XXII Domenica del Tempo ordinario


Dal libro del Deuteronomio (Dt 4,1-2.6-8)

Mosè parlò al popolo dicendo: «Ora, Israele, ascolta le leggi e le norme che io vi insegno, affinché le mettiate in pratica, perché viviate ed entriate in possesso della terra che il Signore, Dio dei vostri padri, sta per darvi. Non aggiungerete nulla a ciò che io vi comando e non ne toglierete nulla; ma osserverete i comandi del Signore, vostro Dio, che io vi prescrivo. Le osserverete dunque, e le metterete in pratica, perché quella sarà la vostra saggezza e la vostra intelligenza agli occhi dei popoli, i quali, udendo parlare di tutte queste leggi, diranno: “Questa grande nazione è il solo popolo saggio e intelligente”. Infatti quale grande nazione ha gli dèi così vicini a sé, come il Signore, nostro Dio, è vicino a noi ogni volta che lo invochiamo? E quale grande nazione ha leggi e norme giuste come è tutta questa legislazione che io oggi vi dò?».

 

Dalla lettera di san Giacomo apostolo (Gc 1,17-18.21-22.27)

Fratelli miei carissimi, ogni buon regalo e ogni dono perfetto vengono dall’alto e discendono dal Padre, creatore della luce: presso di lui non c’è variazione né ombra di cambiamento. Per sua volontà egli ci ha generati per mezzo della parola di verità, per essere una primizia delle sue creature. Accogliete con docilità la Parola che è stata piantata in voi e può portarvi alla salvezza. Siate di quelli che mettono in pratica la Parola, e non ascoltatori soltanto, illudendo voi stessi. Religione pura e senza macchia davanti a Dio Padre è questa: visitare gli orfani e le vedove nelle sofferenze e non lasciarsi contaminare da questo mondo.

 

Dal Vangelo secondo Marco (Mc 7,1-8.14-15.21-23)

# # # #

Consegna A
Rispondi a queste domande sulle letture della XXII domenica:
(i) Secondo Mosè, che cosa diranno i popoli udendo parlare di tutte queste leggi?
(ii) Nella lettera di san Giacomo, da chi discendono ogni buon regalo e ogni dono perfetto?
(iii) In che cosa consiste, secondo la stessa lettera, la religione pura e senza macchia davanti a Dio Padre?
Consegna B
Nelle letture della XXII domenica, perché Mosè dice al popolo di osservare e mettere in pratica i comandi del Signore dopo le parole «Le osserverete dunque»? Rispondi in una, due o tre frasi.

# # # #

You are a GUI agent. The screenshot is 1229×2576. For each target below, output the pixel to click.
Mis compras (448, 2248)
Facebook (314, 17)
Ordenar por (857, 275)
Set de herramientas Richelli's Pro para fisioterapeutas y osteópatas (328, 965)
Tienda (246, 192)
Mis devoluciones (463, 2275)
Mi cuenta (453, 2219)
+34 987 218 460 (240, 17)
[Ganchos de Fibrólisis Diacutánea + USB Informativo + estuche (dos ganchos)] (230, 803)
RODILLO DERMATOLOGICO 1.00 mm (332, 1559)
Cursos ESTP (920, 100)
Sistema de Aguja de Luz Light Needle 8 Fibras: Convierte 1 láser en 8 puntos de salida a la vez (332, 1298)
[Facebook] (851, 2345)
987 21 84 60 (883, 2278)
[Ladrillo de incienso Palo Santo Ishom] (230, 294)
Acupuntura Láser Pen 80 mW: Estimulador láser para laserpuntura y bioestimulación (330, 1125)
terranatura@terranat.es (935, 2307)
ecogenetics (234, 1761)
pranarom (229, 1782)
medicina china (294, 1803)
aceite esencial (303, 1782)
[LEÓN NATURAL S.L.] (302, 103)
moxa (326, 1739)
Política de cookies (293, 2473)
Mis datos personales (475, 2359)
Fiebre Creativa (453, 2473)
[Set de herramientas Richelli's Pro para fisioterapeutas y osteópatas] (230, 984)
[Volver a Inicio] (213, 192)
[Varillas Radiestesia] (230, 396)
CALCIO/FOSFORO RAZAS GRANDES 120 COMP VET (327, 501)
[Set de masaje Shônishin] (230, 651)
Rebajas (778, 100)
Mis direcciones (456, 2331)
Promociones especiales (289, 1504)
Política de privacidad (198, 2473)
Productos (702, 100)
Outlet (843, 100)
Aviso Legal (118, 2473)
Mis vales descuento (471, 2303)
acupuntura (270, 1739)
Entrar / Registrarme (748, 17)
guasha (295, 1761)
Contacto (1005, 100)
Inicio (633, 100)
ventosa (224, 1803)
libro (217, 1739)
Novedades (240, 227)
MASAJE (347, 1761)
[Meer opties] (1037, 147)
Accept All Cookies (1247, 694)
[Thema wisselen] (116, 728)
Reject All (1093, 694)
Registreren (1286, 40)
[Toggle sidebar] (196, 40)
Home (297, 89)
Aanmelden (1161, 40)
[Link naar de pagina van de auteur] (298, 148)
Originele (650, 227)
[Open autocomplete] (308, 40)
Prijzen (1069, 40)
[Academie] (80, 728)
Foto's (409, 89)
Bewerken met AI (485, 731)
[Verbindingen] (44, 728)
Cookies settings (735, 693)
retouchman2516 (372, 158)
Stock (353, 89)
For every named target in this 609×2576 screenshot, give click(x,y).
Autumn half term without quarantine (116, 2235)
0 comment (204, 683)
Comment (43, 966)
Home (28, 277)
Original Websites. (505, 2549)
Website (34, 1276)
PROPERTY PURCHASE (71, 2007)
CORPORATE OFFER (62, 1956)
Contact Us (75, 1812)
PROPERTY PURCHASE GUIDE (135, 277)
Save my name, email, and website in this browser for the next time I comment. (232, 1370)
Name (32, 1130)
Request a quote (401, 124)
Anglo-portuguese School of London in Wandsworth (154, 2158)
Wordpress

# # # #

Soluzione A
(i) Diranno: «Questa grande nazione è il solo popolo saggio e intelligente».
(ii) Discendono dal Padre, creatore della luce.
(iii) Consiste nel visitare gli orfani e le vedove nelle sofferenze e nel non lasciarsi contaminare da questo mondo.

Soluzione B
Perché l'osservanza di quei comandi sarà la saggezza e l'intelligenza del popolo agli occhi degli altri popoli. Questi, udendo parlare di tutte quelle leggi, lo riconosceranno come il solo popolo saggio e intelligente.